▶ _WHAT IS EXPECTED_: Your answer must consist only of the lines from the start of the entries through the line that holds "Click the Rufus new chat window icon", copied exactly, with no pictures.

▶ _SOURCE INFORMATION_:

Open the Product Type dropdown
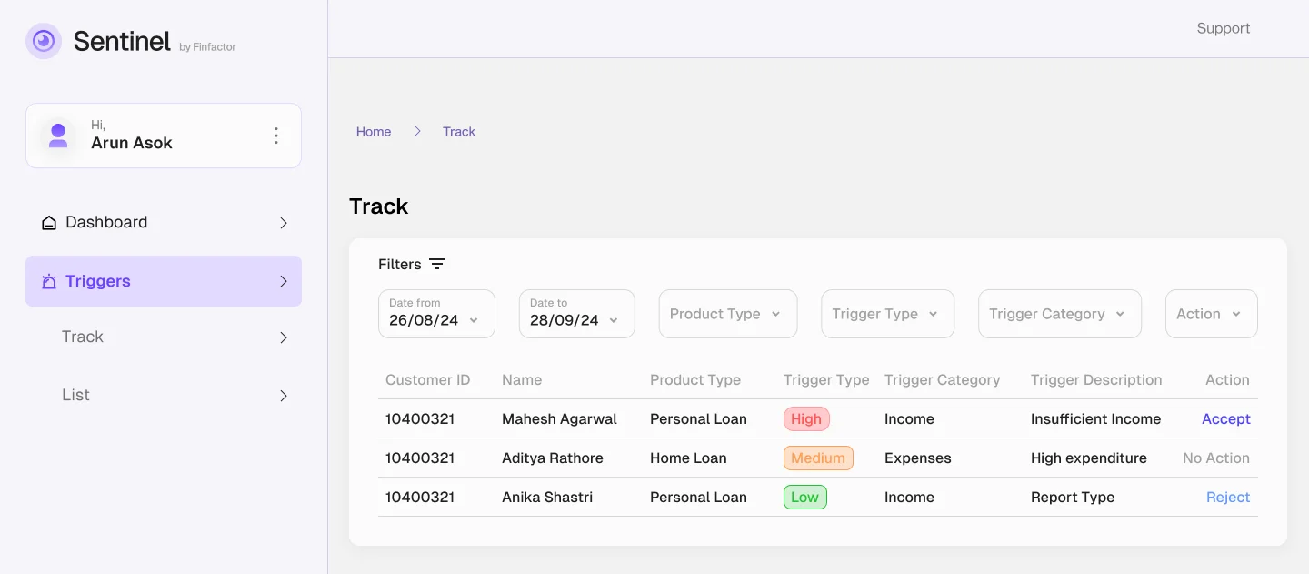Screen dimensions: 1309x574 click(x=727, y=314)
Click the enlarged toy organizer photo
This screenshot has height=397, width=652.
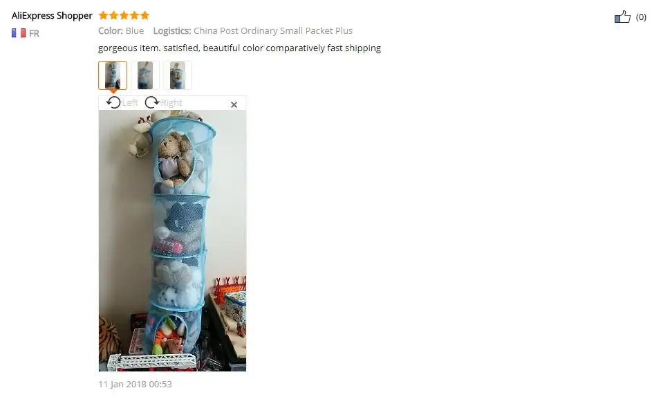click(x=172, y=241)
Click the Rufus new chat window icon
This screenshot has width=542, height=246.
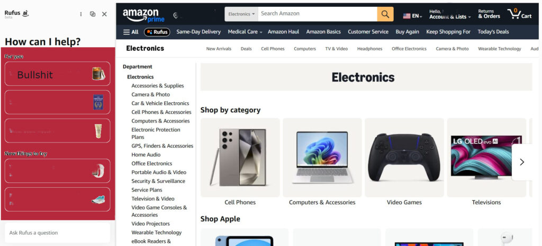[93, 14]
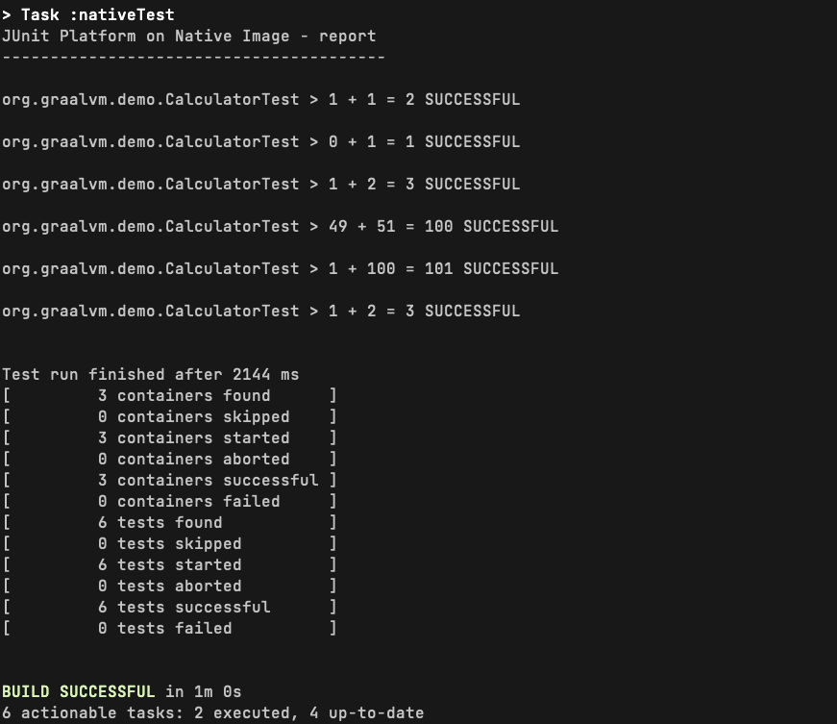Click "Test run finished after 2144 ms"

coord(150,374)
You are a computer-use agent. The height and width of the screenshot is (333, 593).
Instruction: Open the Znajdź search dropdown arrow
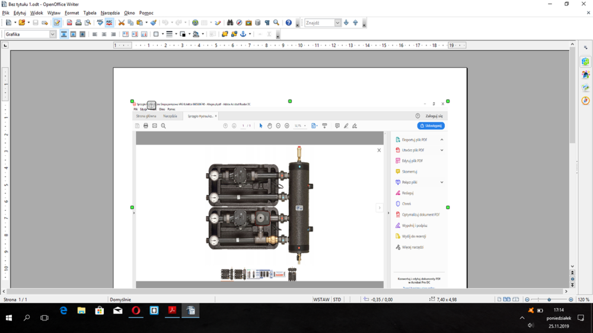[337, 23]
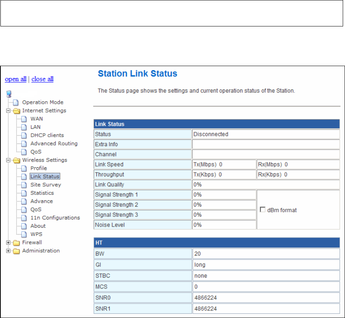The image size is (345, 318).
Task: Click the page icon next to Site Survey
Action: click(x=24, y=185)
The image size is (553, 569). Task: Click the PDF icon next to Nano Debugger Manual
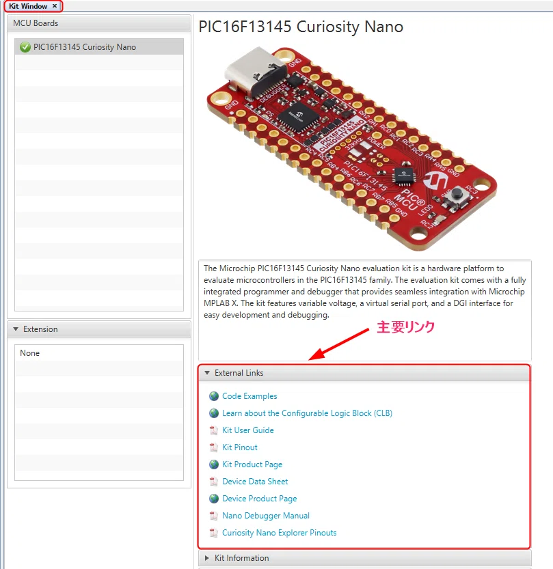[214, 516]
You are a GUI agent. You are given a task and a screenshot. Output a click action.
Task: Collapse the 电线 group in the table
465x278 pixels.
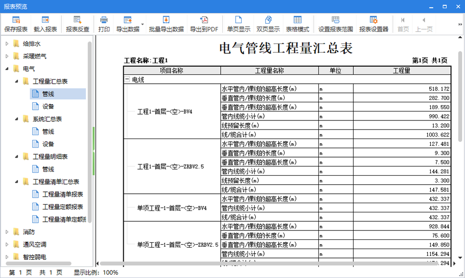(x=127, y=80)
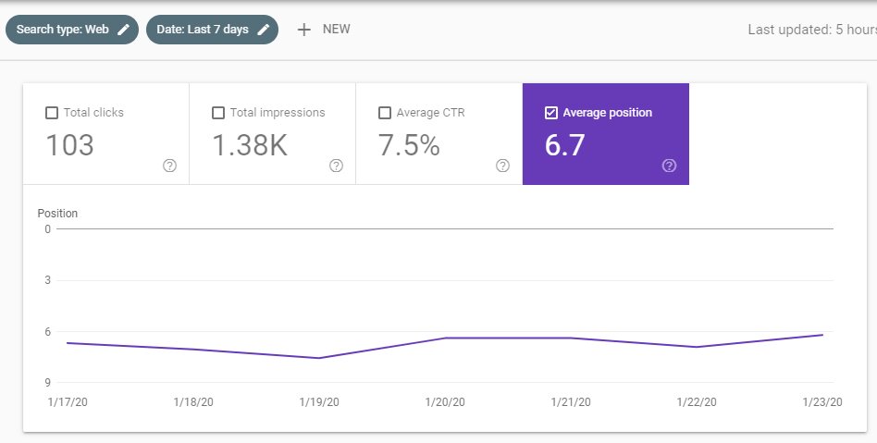Open help icon on Total impressions card
The image size is (877, 443).
click(336, 166)
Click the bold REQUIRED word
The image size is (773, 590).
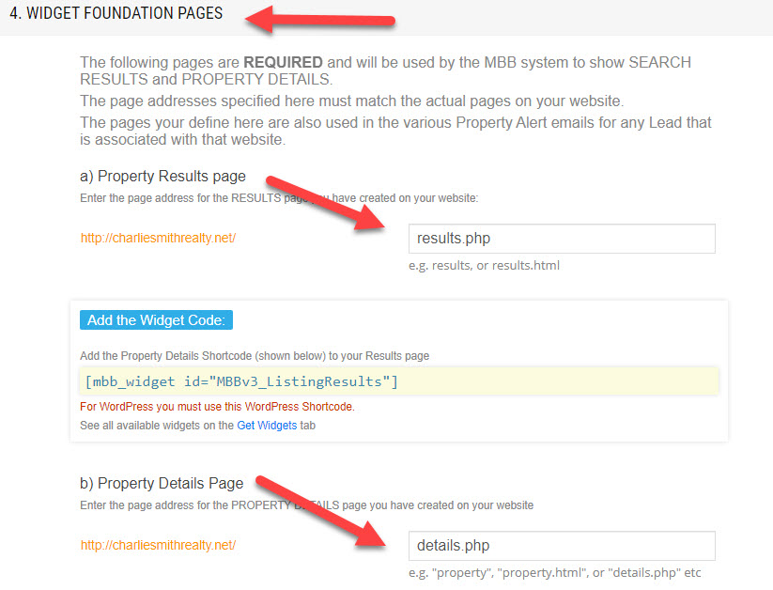[x=283, y=63]
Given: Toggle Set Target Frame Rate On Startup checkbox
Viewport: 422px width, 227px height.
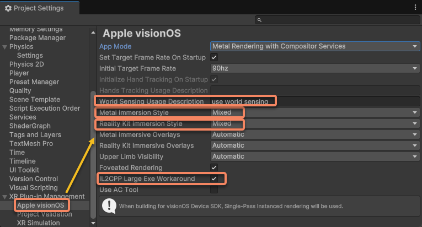Looking at the screenshot, I should coord(214,57).
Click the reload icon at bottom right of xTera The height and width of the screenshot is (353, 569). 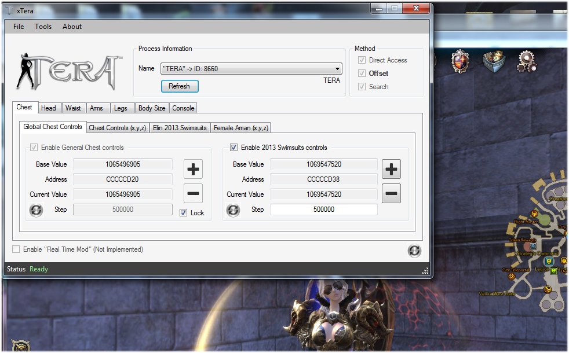click(x=414, y=251)
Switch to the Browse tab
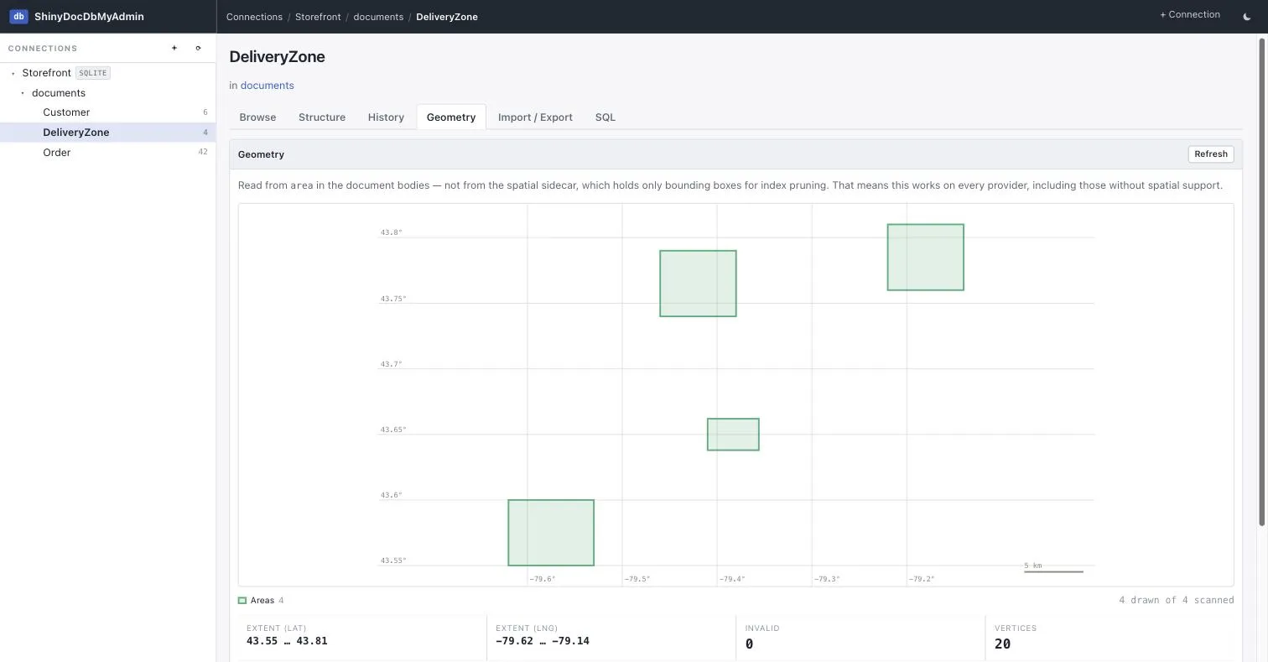The width and height of the screenshot is (1268, 662). (x=257, y=117)
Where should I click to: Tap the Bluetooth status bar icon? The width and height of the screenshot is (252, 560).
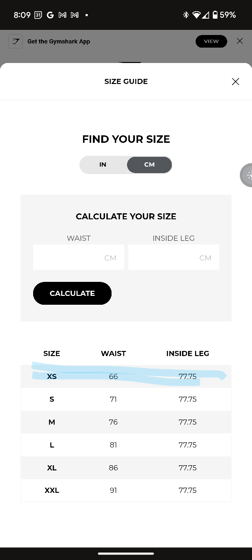(x=186, y=15)
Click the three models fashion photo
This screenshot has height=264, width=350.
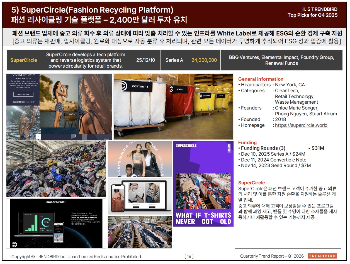coord(140,159)
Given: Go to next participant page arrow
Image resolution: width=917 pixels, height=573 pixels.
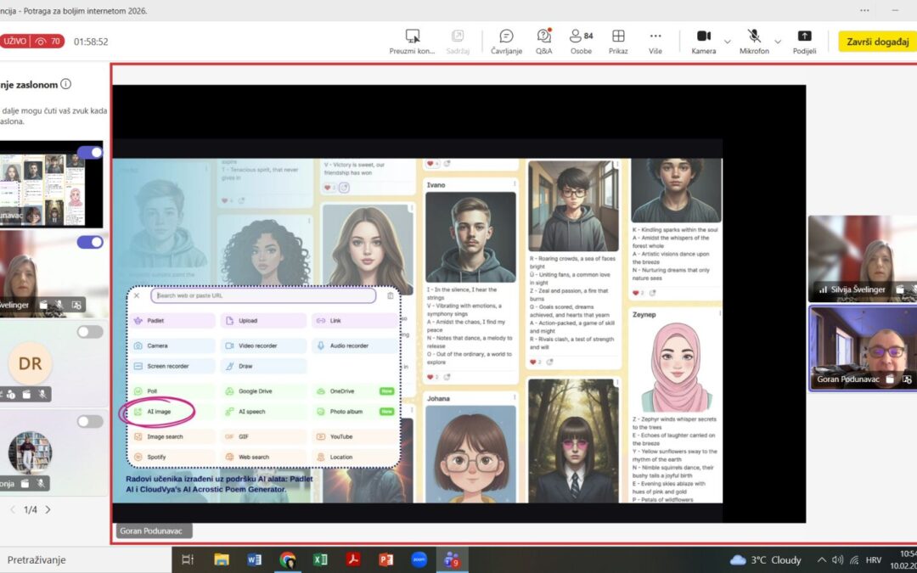Looking at the screenshot, I should (x=48, y=509).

▶ _RESPONSE TO THE TASK_:
Open the Product Type dropdown
Screen dimensions: 1309x574 click(x=727, y=314)
Click the enlarged toy organizer photo
This screenshot has height=397, width=652.
click(x=172, y=241)
Click the Rufus new chat window icon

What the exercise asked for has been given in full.